>>>

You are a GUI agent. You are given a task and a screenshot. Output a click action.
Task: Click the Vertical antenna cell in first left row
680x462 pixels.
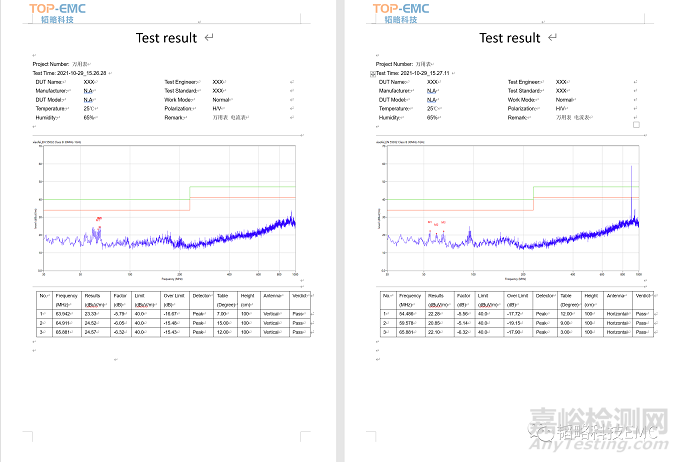point(271,314)
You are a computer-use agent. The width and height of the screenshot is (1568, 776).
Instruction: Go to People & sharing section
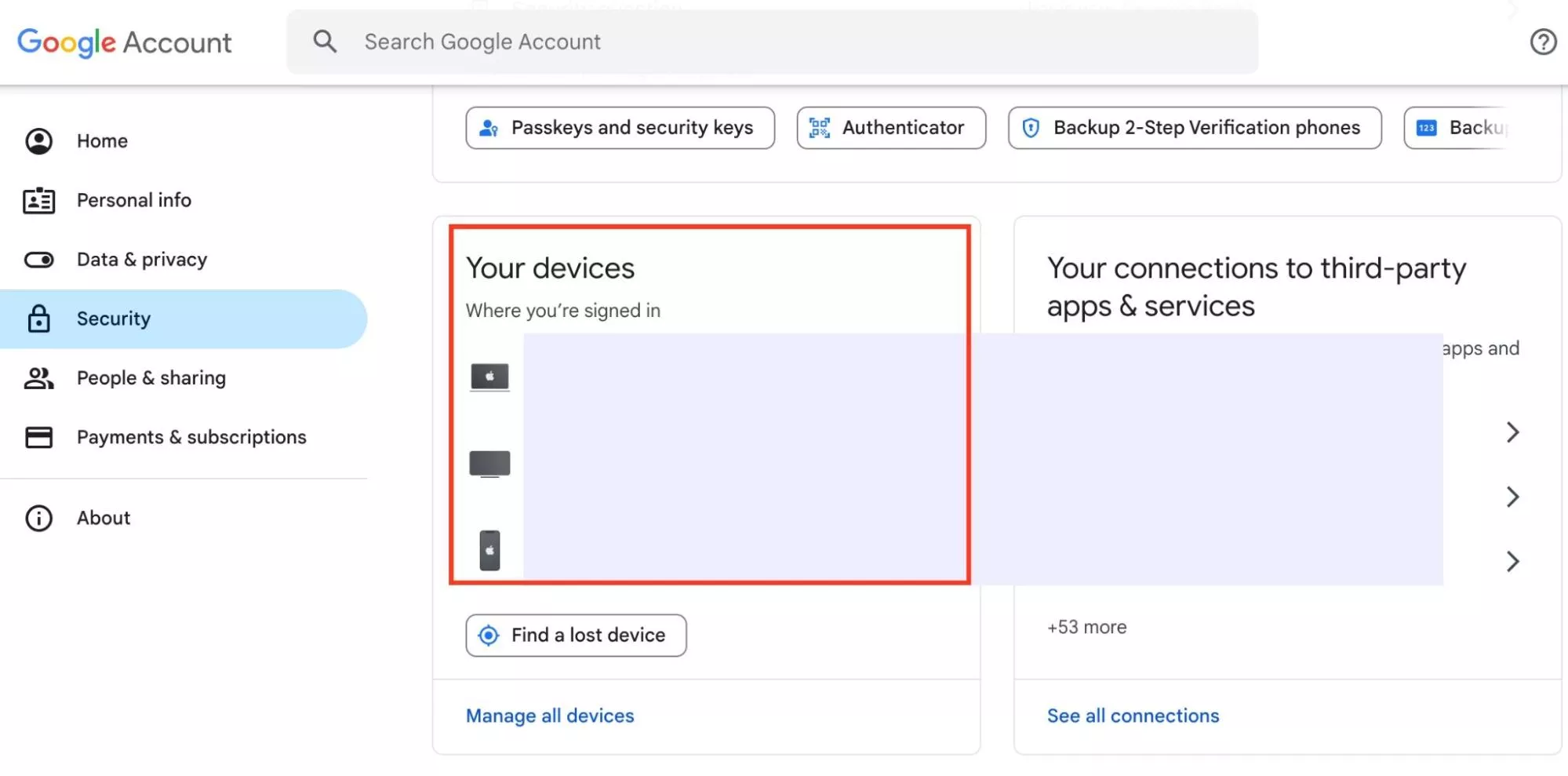(x=151, y=378)
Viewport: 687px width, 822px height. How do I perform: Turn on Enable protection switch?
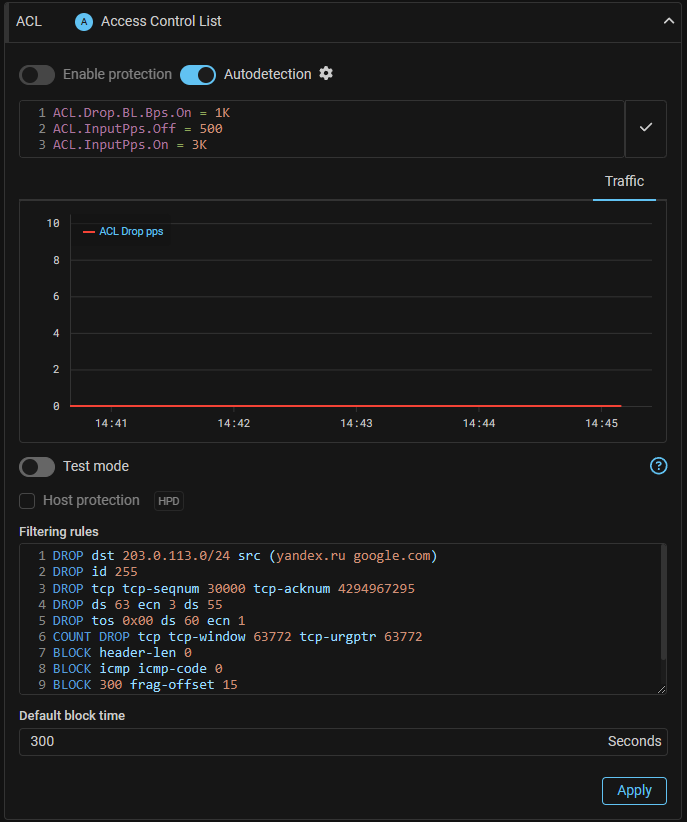click(x=37, y=75)
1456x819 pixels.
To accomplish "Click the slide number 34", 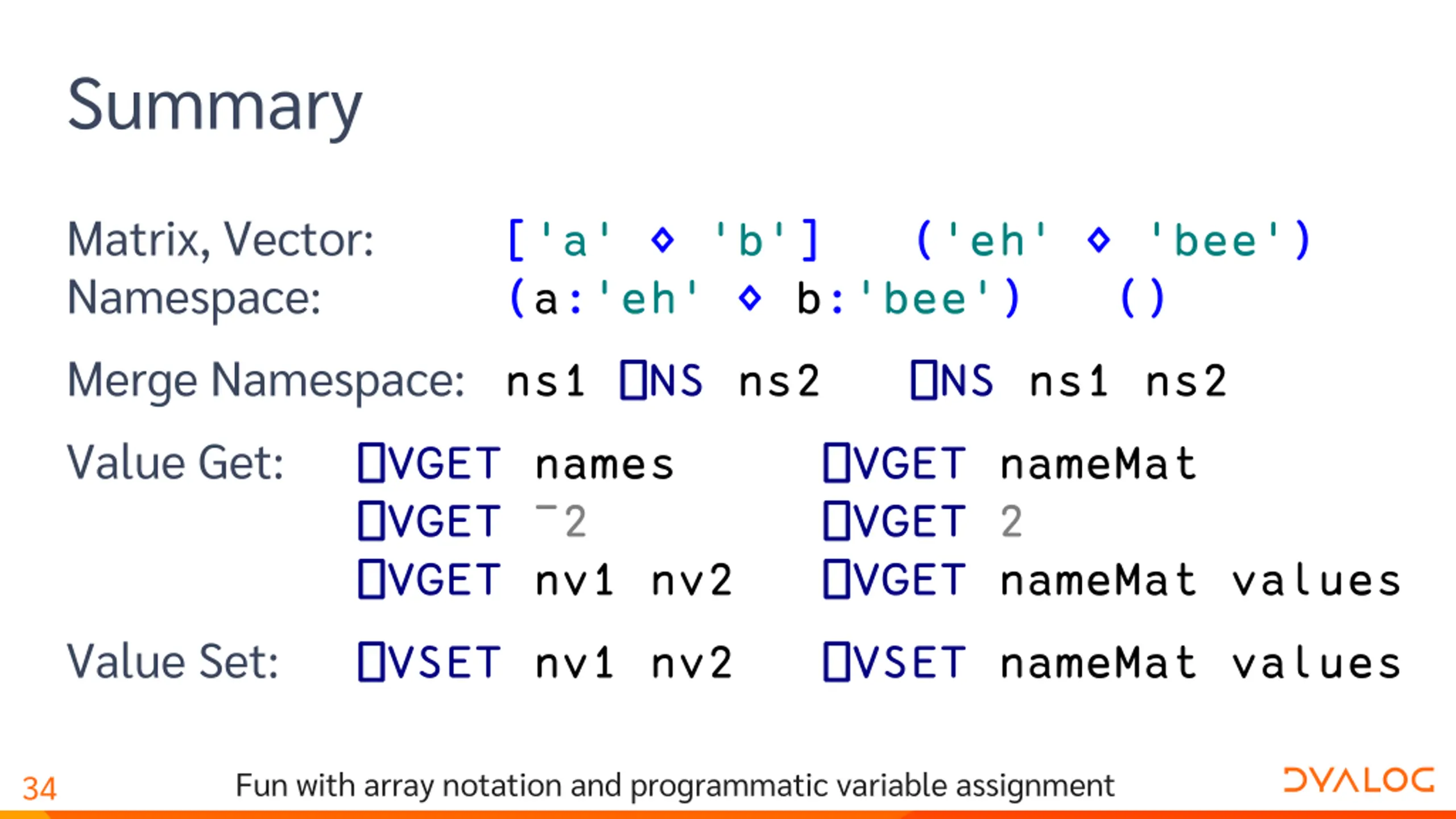I will pyautogui.click(x=39, y=789).
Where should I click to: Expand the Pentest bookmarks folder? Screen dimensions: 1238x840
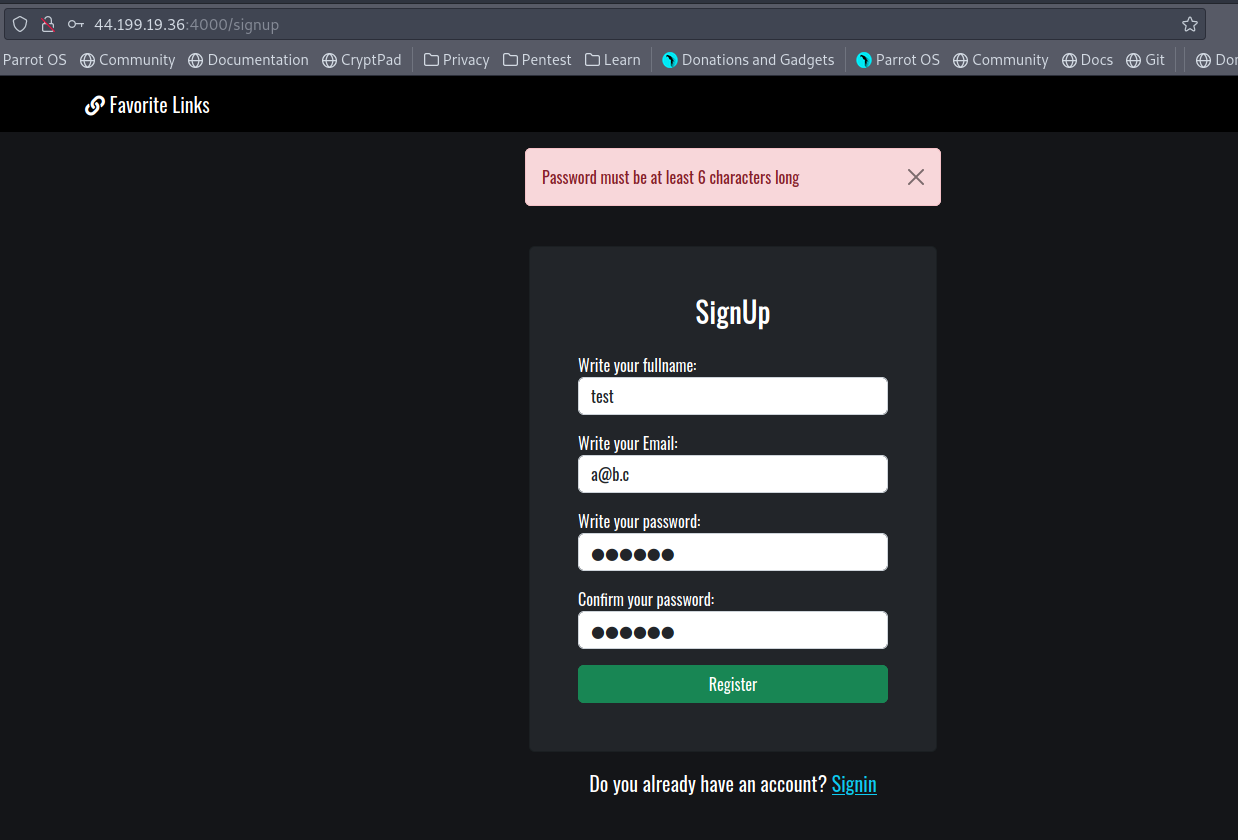pyautogui.click(x=537, y=60)
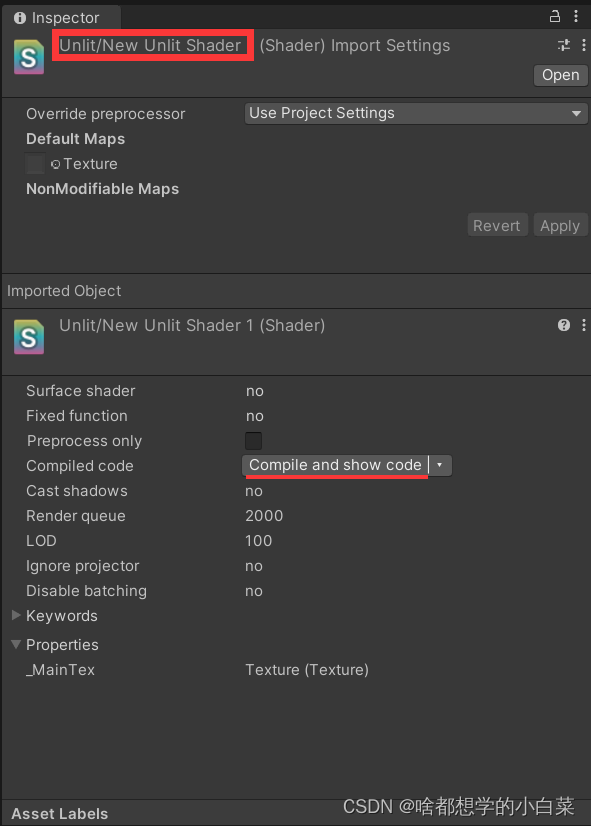Click the shader icon beside Unlit/New Unlit Shader 1
The height and width of the screenshot is (826, 591).
(x=27, y=337)
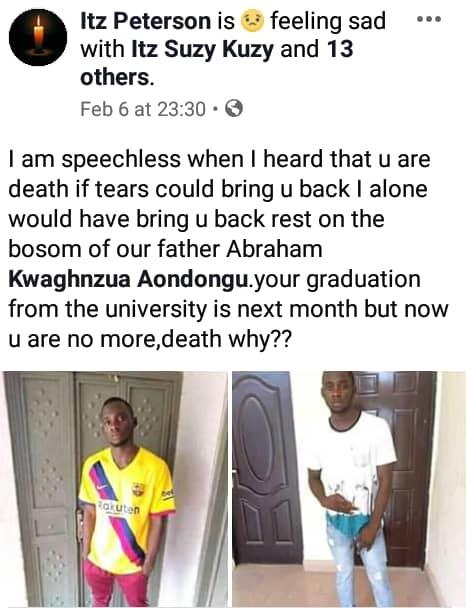
Task: Open tagged friend Itz Suzy Kuzy
Action: [203, 50]
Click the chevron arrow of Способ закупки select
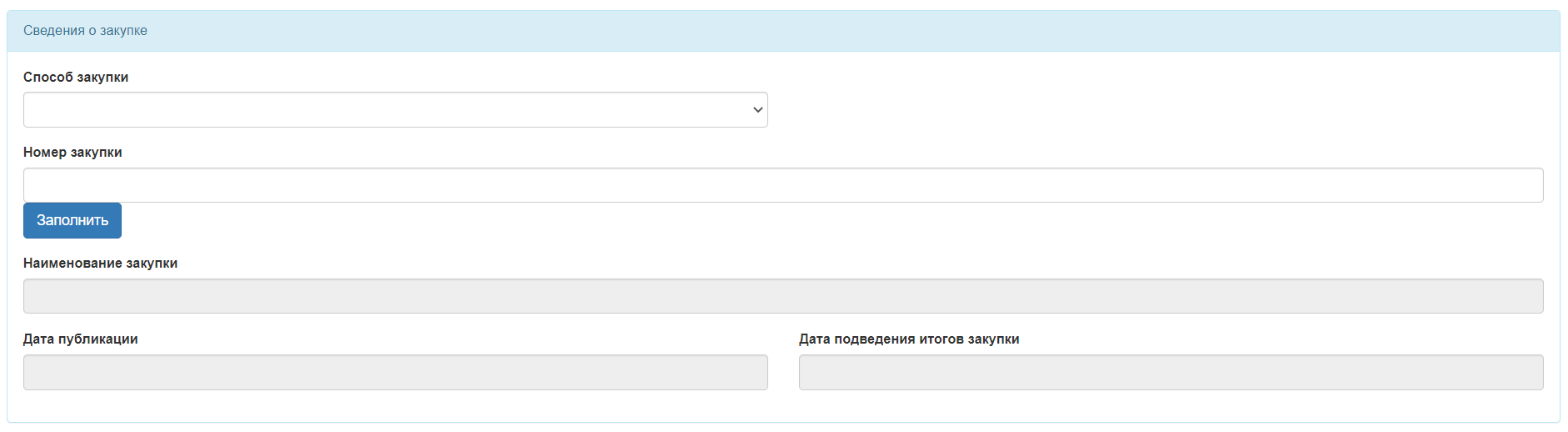Image resolution: width=1568 pixels, height=432 pixels. (x=758, y=110)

<<<

Copy each line of the preceding data that contains the string "agent".

You are a GUI agent. You are given a task and a screenshot. Output a click action.
You are a computer-use agent. The width and height of the screenshot is (1568, 776).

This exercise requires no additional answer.